I have had a few attempts at running a blog “for work” and each time I have hit a bit of a brick wall. There has been a lot written recently on blogging, what it is about, and whether it has an important role in a formal teaching-and-learning context. I have been stimulated to update this blog via a web-forum email asking about blogging at UniMelb …
My current thoughts re blogging as a genre of writing:
1. Blogging software provides an easy information architecture for “episodic writing” … especially of things that are loosely topic based, but become “topical” at a particular time for reasons that are not easily encapsulated, and are likely to be relevant again at a later date
2. Blogging tools are only useful for people who write prolifically, have regular access to the internet, do most of their writing at a computer rather than in a notebook and are comfortable with public scrutiny of their writing.
3. Blogging is essentially personal even when it’s work-related. I write to a blog as a convenient place to store ideas that are forming so that I can edit them from anywhere and I can refer to them easily if the ideas come up in conversation. I write to a publically-accessible blog to challenge myself to write more coherently than I would in a notebook – I operate from the premise that articulating an idea clearly is part of the process of thinking clearly, and that if I can’t express what I mean then I don’t actually know what I’m talking about yet. Feedback is always good when clarifying ideas.
4. Blogging has inherent dangers in the workplace – point 3 identifies that I am blogging ideas that are not necessarily fully formed. So a blog entry is a bit like a draft of an idea, or a “Dear Diary” type letter. There is a reason for drafting things and often it is because partially formed ideas that escape before their possible endpoints have been fully thought through can be dangerous.
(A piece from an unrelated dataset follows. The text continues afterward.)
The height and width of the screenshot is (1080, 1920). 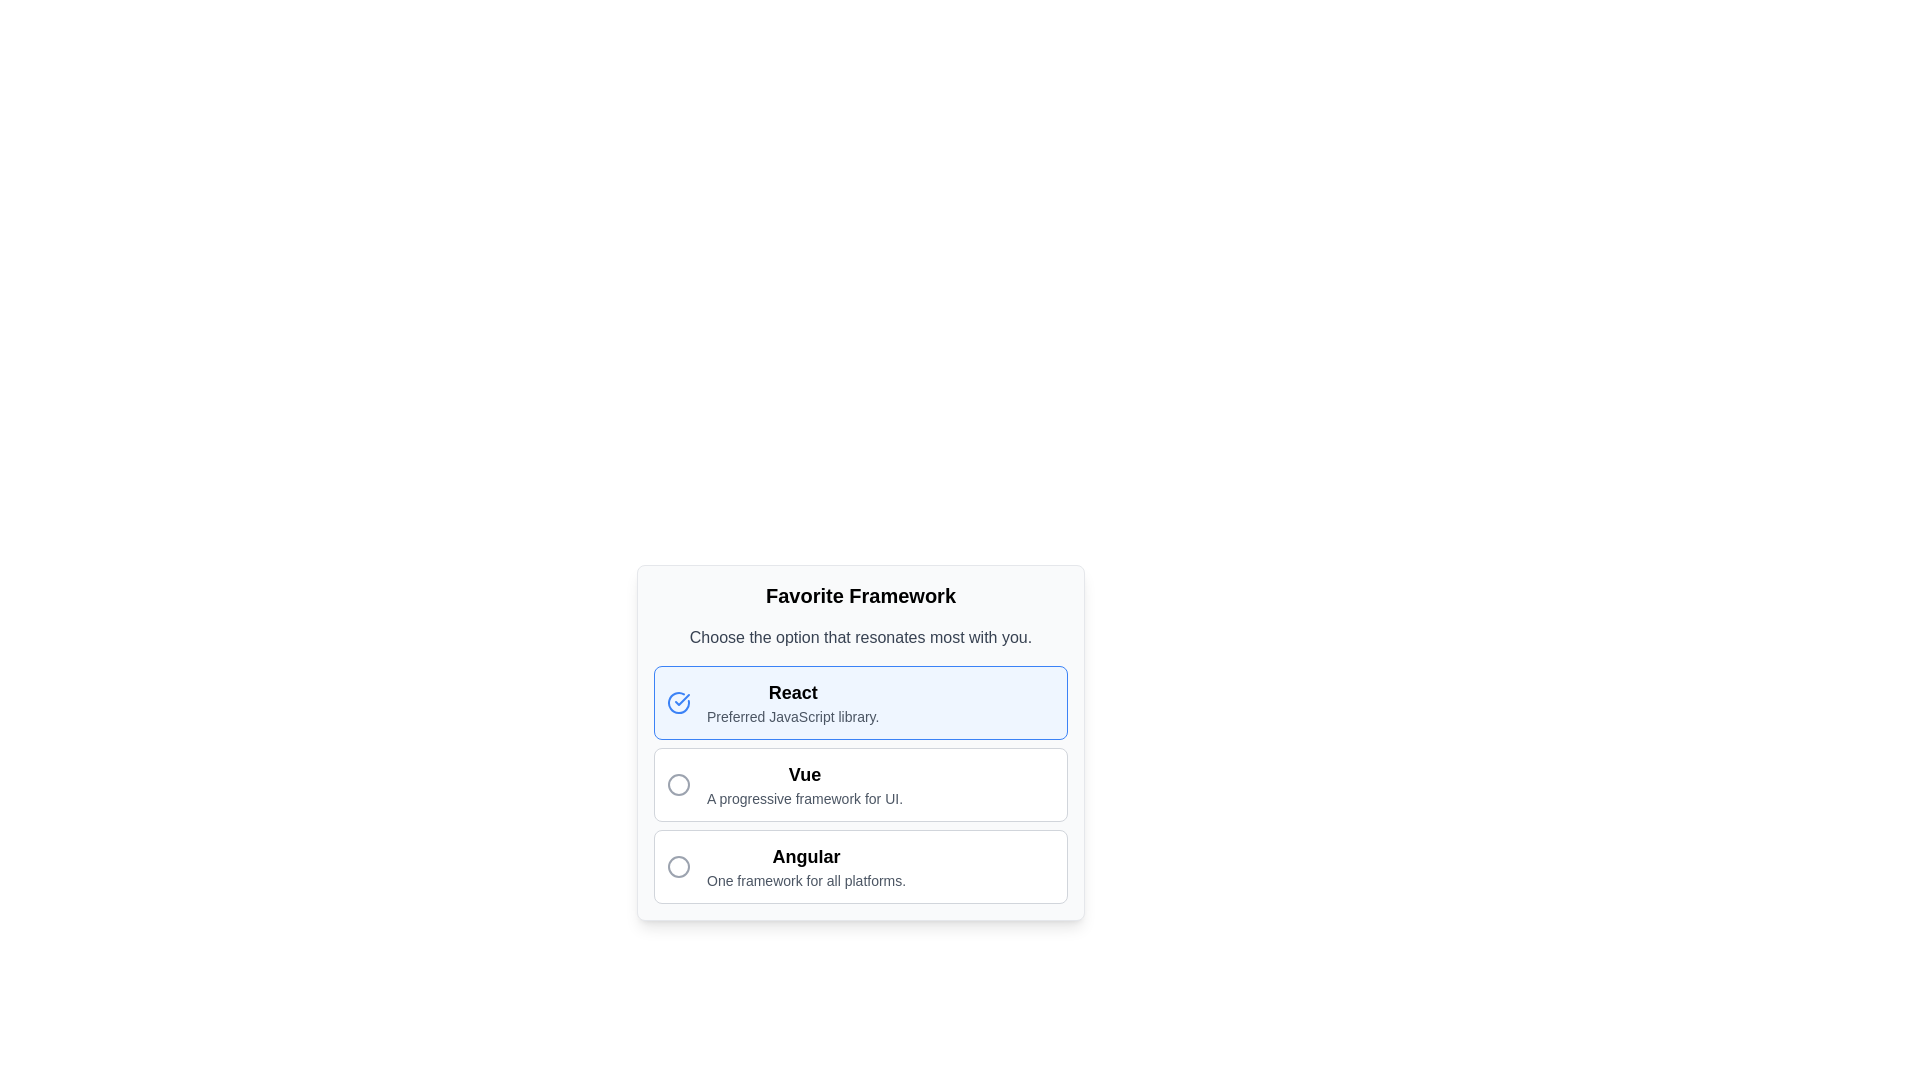 What do you see at coordinates (792, 701) in the screenshot?
I see `the text block containing 'React' and 'Preferred JavaScript library.' within its selectable card` at bounding box center [792, 701].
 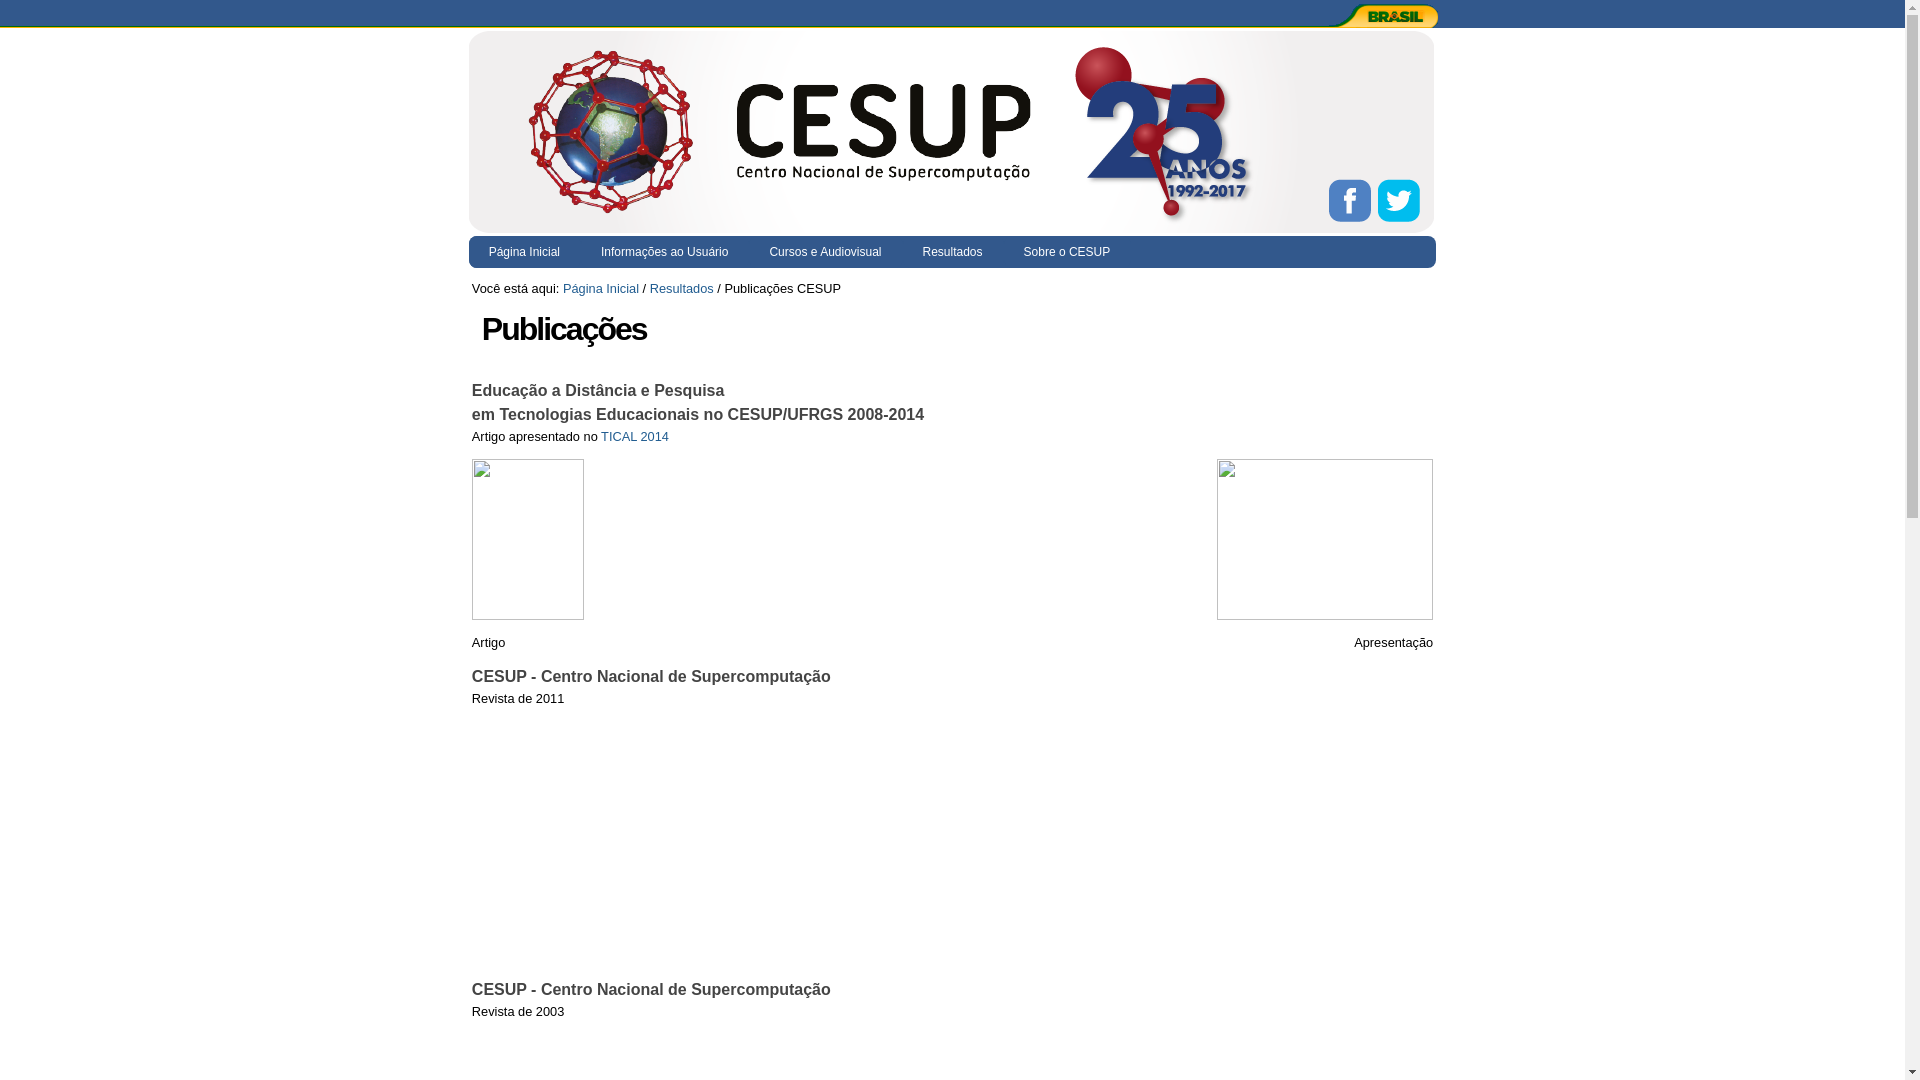 I want to click on 'Resultados', so click(x=901, y=250).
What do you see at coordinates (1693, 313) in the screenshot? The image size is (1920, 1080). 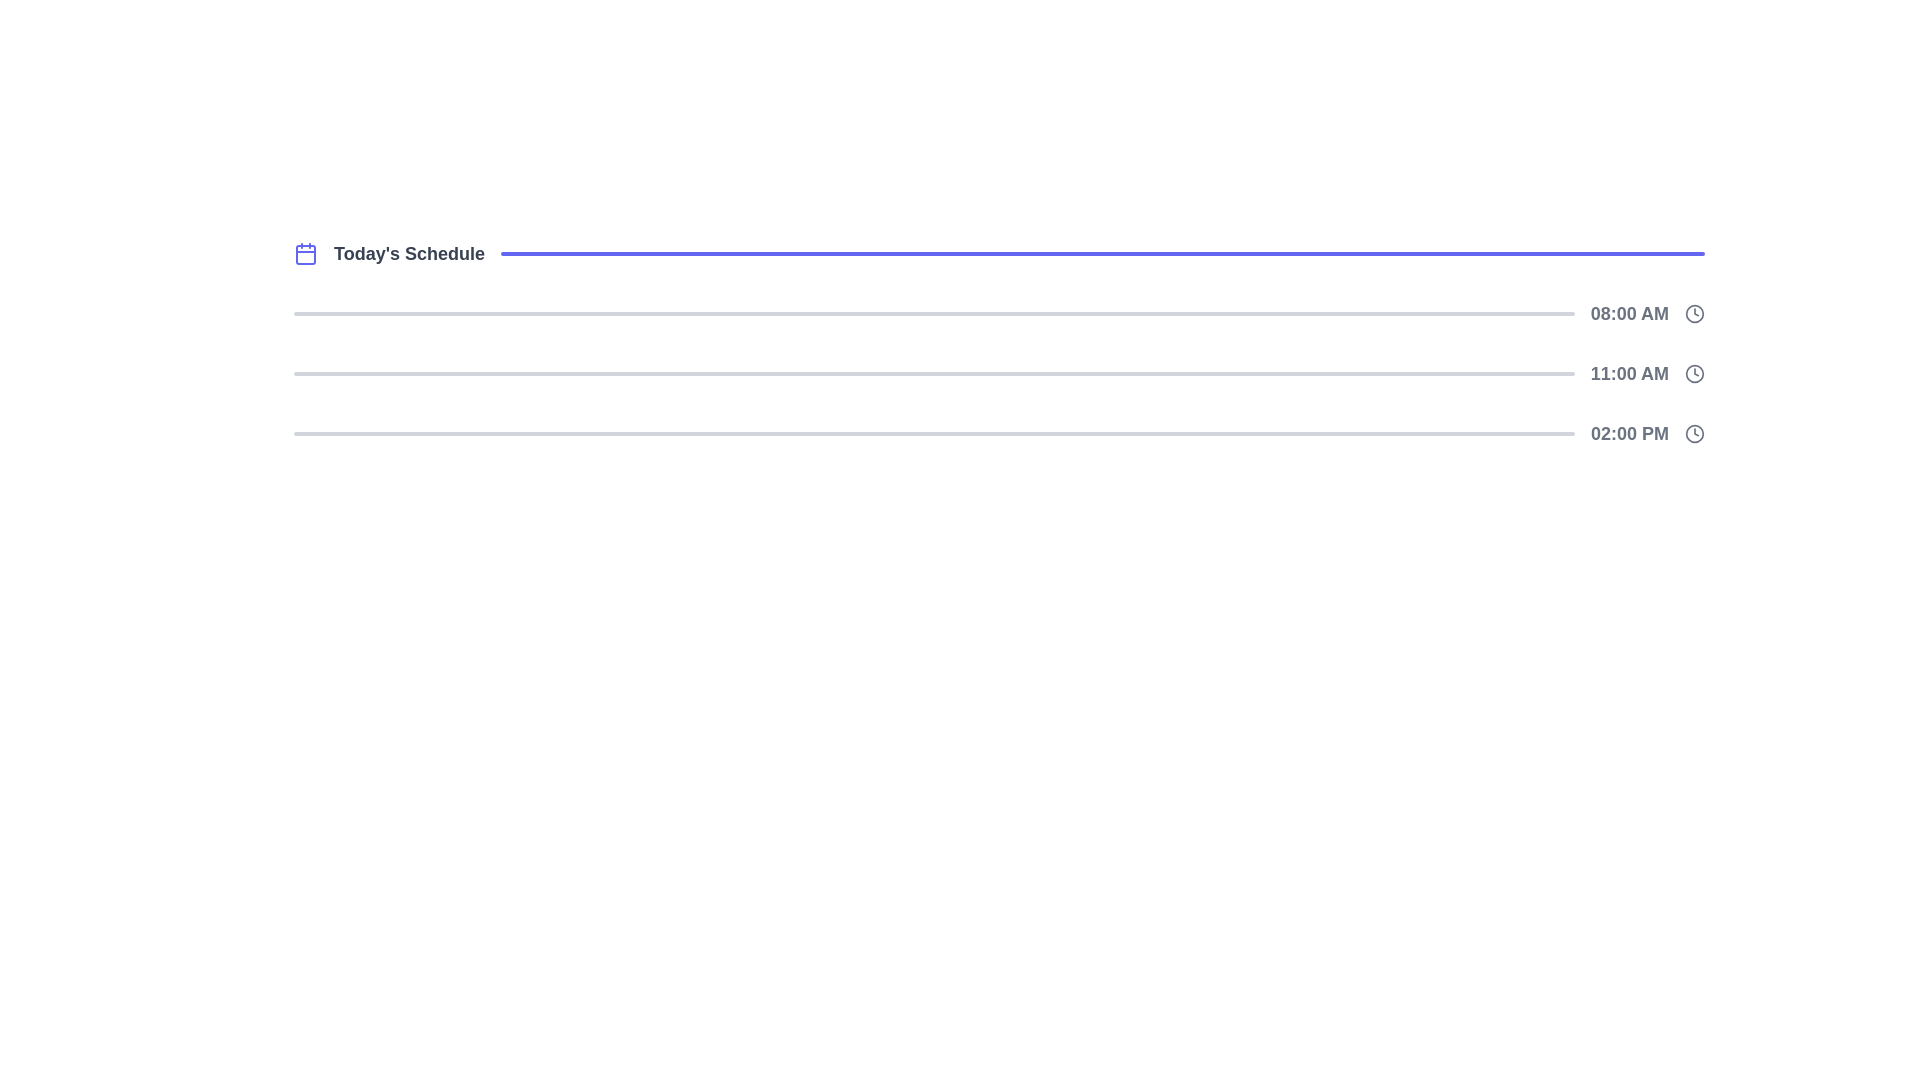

So I censor much of what I write to a blog. And because I do this, my blog ends up with very few entries and those that are written are not particularly interesting.
5. Blogging as a writing genre relies on students having a desire to write. Use of blogging software has some merit in a range of situations irrespective of whether the genre of writing is “true blogging ” (according to the blogging gurus in favour in any particular week …) My take on this is the most academics I have worked with are only just getting comfortable with discussion forums, and that blogging and RSS is beyond their comfort zone to use and support.
Re blogging software:
1. My first impediment to work-related blogging was lack of infrastructure and lack of server to install blogging software.
2. I tried using Bloki (http://www.bloki.com) for a while and it’s a pretty nice combination of blogs, forums and wiki-like website. I specifically used it to store information about web resources I happened to come across with annotations about what they were and why they looked interesting. My idea was that people with similar research interests would be able to follow what I was looking at on my blog, and might be inspired to make a similar resource available of their own reading so that we could share our research lives more effectively … I ended up becoming a bit wary about committing too much work-related stuff to a random server in a random location over which I have no control. I have to say, the site is still there 2 years later and there has been nothing but good service from the site.
3. I then installed MoveableType, PhpWiki and Moodle on my own personal website (http://wisebytes.net/research/blog/) to try them out and because it was the only place I had access to a shell account on a *nix server along with scritping and database services. I set up a research blog to take over from the Bloki site, but never managed to move my Bloki material to MoveableType. I used the PhpWiki quite a bit and liked it although I’ve never been game enough to leave it open to the world, and I never got around to publishing a read-only version of it either.
4. I finally got access to a server at UniMelb and installed blogging and wiki software. I used WordPress rather than MoveableType because it was just at the time where MoveableType introduced a licence fee which I didn’t want to pay. So I was again in a position of moving all my stuff from Bloki to MoveableType to WordPress. I also had great trouble with the authentication module in PhpWiki so that pages kept locking people out of editing them. I got Moodle working which good, and spent a bit of time playing with that too.
5. Having failed to inspire my academic colleagues to have any interest in starting a blog or using a wiki for drafting research papers or documentation and having spent a lot of time trying to get the infrastructure sorted to support wider spread usage of blogs, I actually ended up losing interest in writing blog content since most of it relates to a) things that none of my colleagues seem to find particularly interesting or b) things that are politically sensitive.
6. I have used BlogLines (http://www.bloglines.com/) as an RSS aggregator until I got swamped by the amount of stuff out in the world. I have ended up taking the lazy option of subscribing to Stephen Downes’ OnLineDaily newsletter as my primary source of keeping up with the world of edublogs. RSS has huge potential in teaching and learning but I’m waiting for other people to sort out the tools etc.
The biggest disincentive to maintaining a work-blog is a subtle shift in academic culture such that I am no longer confident that the university supports freedom of expression over corporate image, or substance over process, or content over style.
The biggest disincentive to supporting blogs in teaching and learning is an apparent lack of in-built passion for writing. Maybe moblogs or vlogs or Flickr will take off instead !!!